▸ **Problem statement**
Lines before the one containing "Where should I" are not wanted; restate the rest below word for word, through the last line, but drop any pictures.

▸ **Data for this task**
——

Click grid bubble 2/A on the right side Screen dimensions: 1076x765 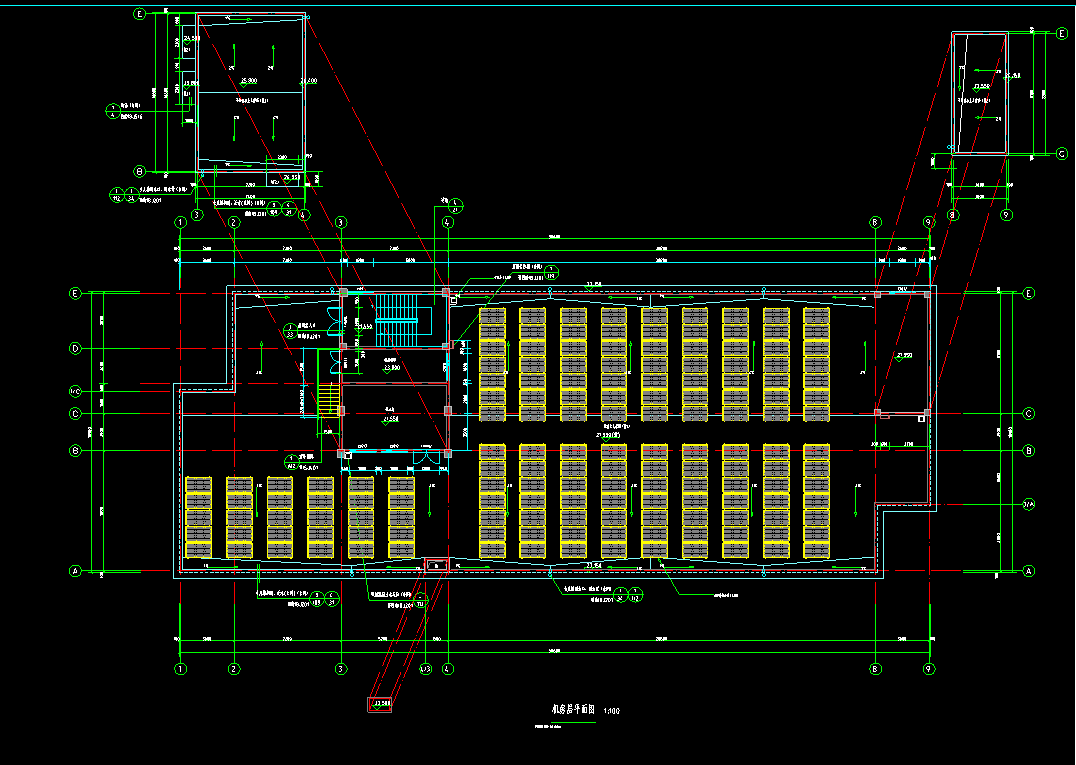click(1028, 505)
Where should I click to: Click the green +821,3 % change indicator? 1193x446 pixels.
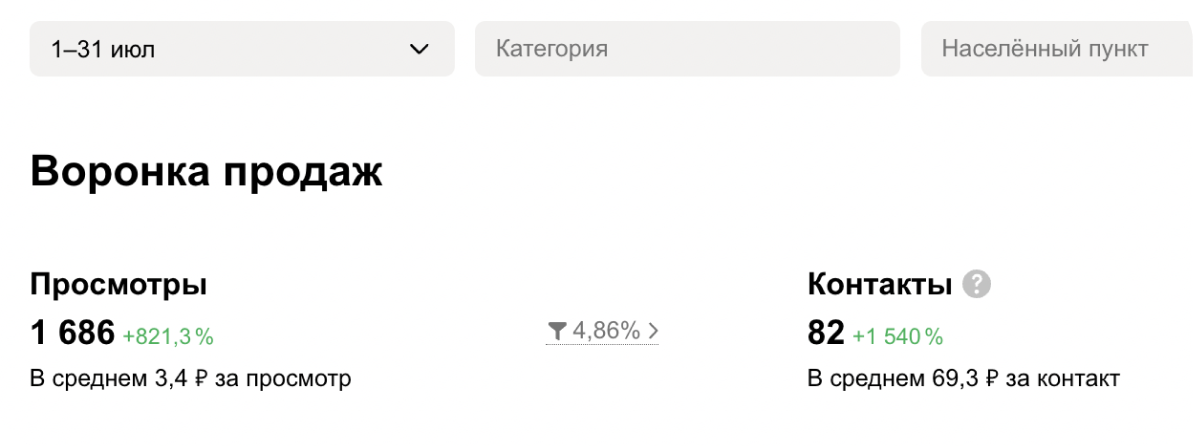(x=168, y=337)
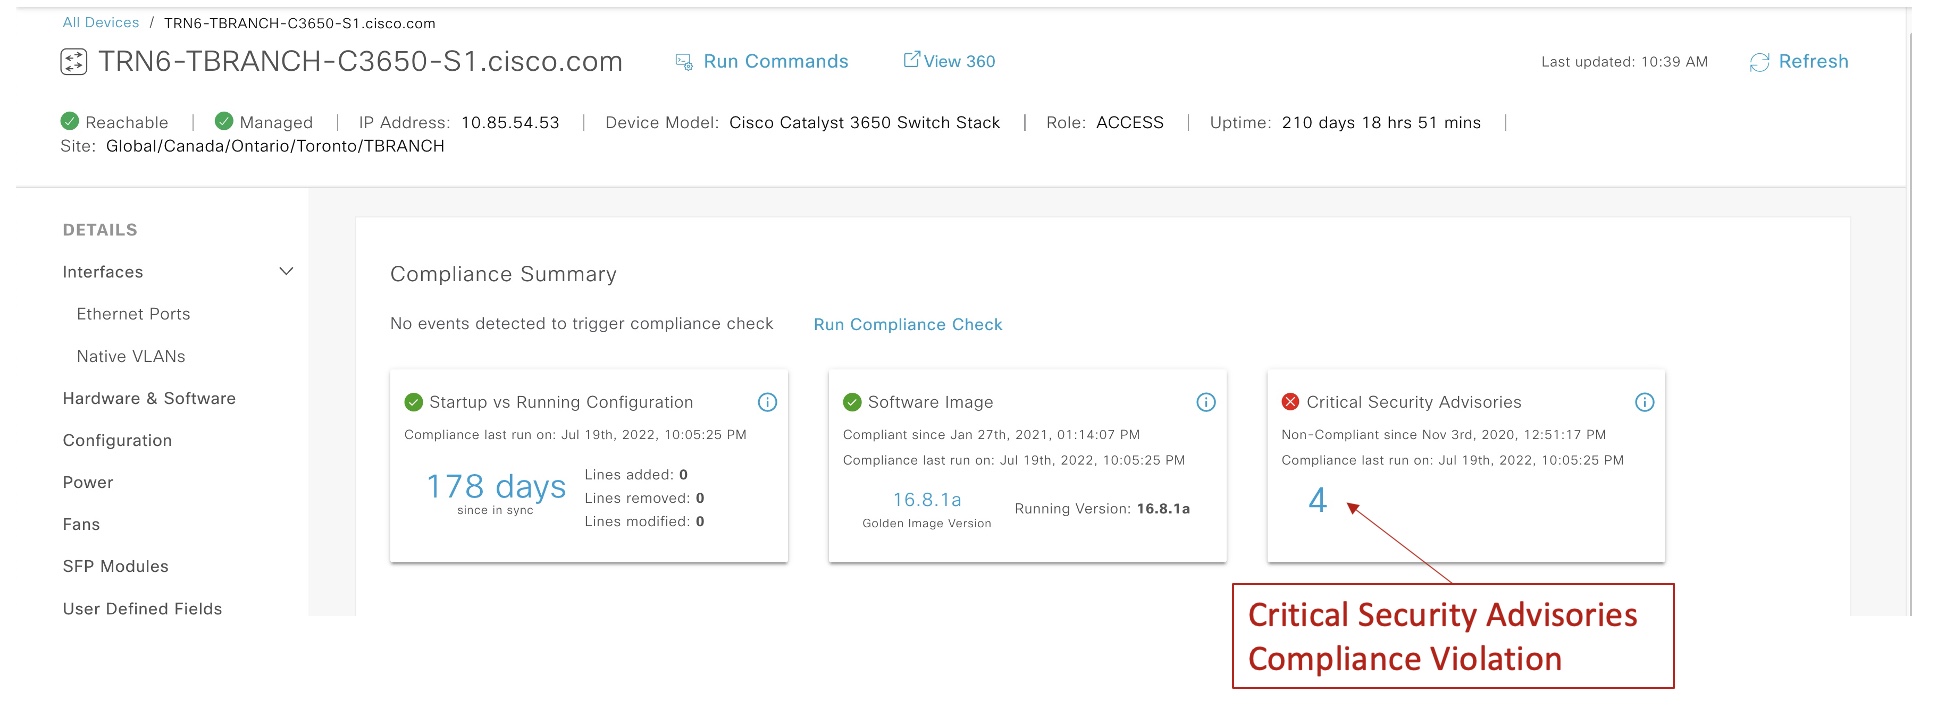The image size is (1936, 718).
Task: Click the 16.8.1a golden image version
Action: click(x=926, y=500)
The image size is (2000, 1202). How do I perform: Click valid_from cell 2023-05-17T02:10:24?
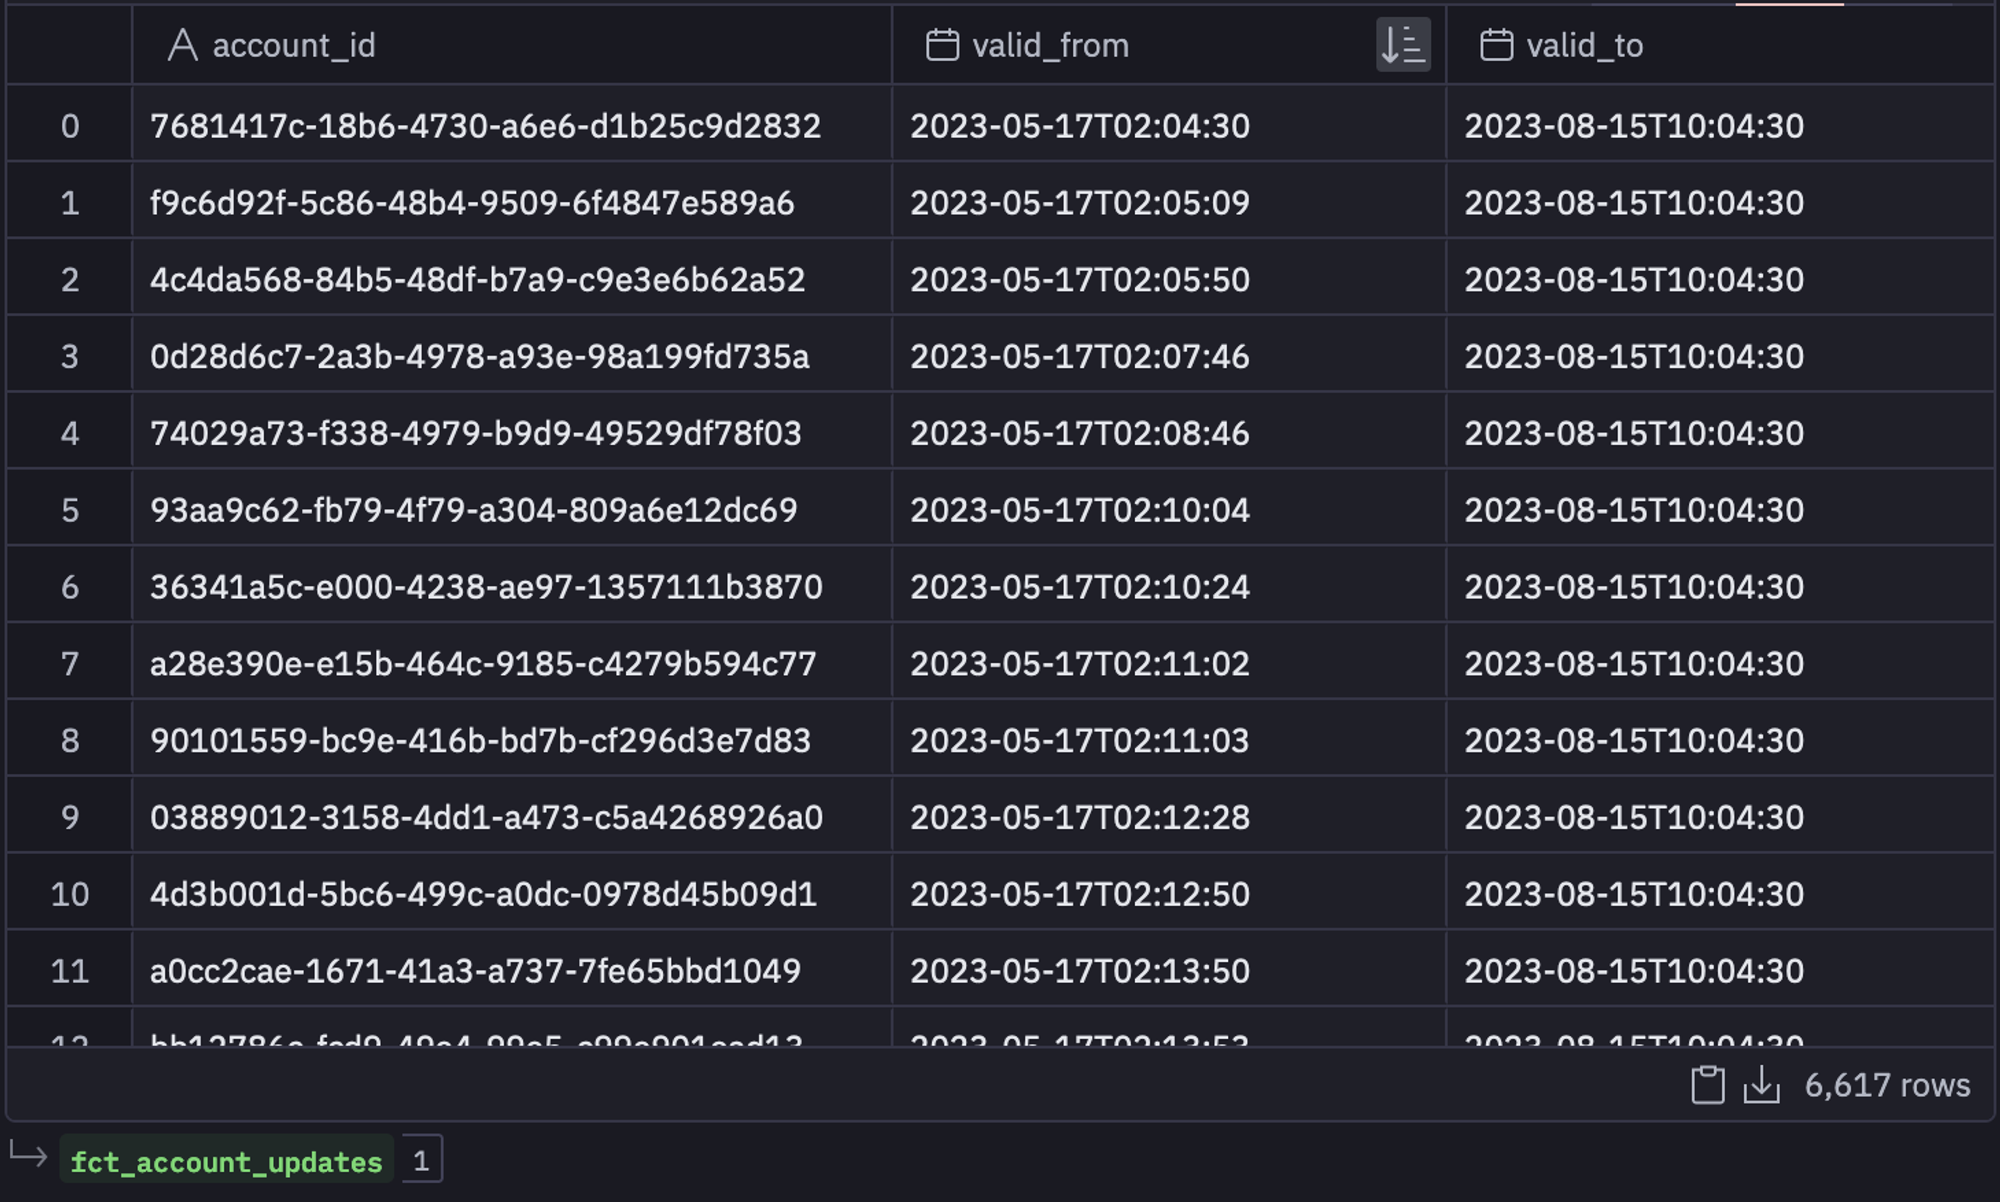[x=1080, y=587]
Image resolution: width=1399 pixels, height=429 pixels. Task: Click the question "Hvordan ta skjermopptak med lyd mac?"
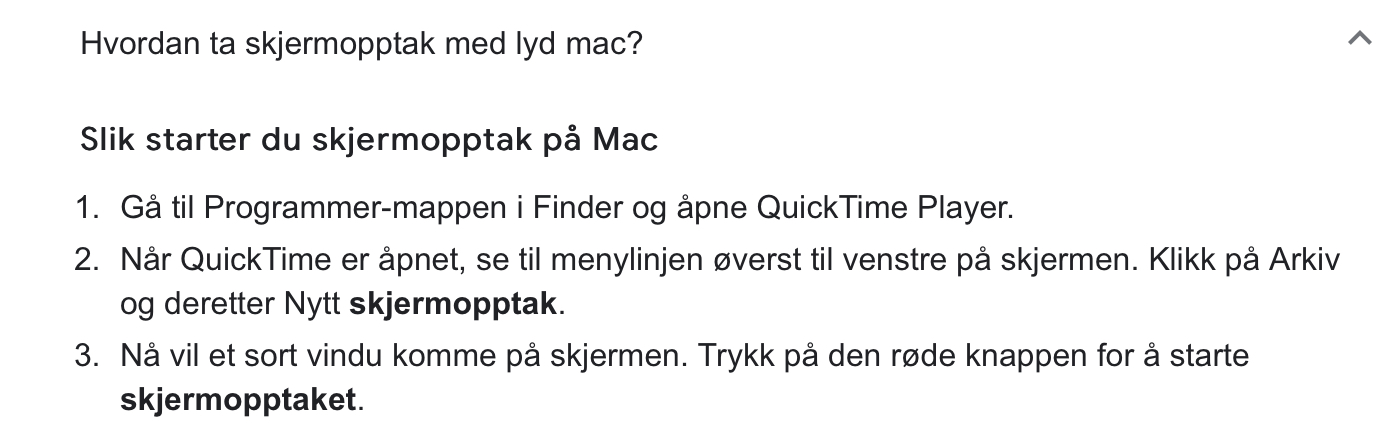pos(361,45)
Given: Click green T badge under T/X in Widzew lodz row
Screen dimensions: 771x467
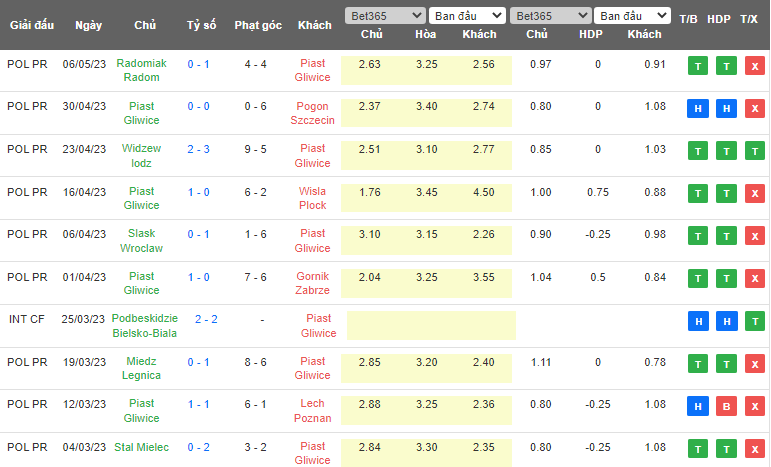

——

▸ **Worked solution**
Where should I click to: Click the green +821,3 % change indicator? 1193x446 pixels.
(x=168, y=337)
The image size is (1936, 718).
Task: Click the 16.8.1a golden image version
Action: click(x=926, y=500)
The image size is (2000, 1202). How do I perform: Click valid_from cell 2023-05-17T02:10:24?
[x=1080, y=587]
Image resolution: width=1399 pixels, height=429 pixels. Task: Click the question "Hvordan ta skjermopptak med lyd mac?"
pos(361,45)
Given: Click green T badge under T/X in Widzew lodz row
Screen dimensions: 771x467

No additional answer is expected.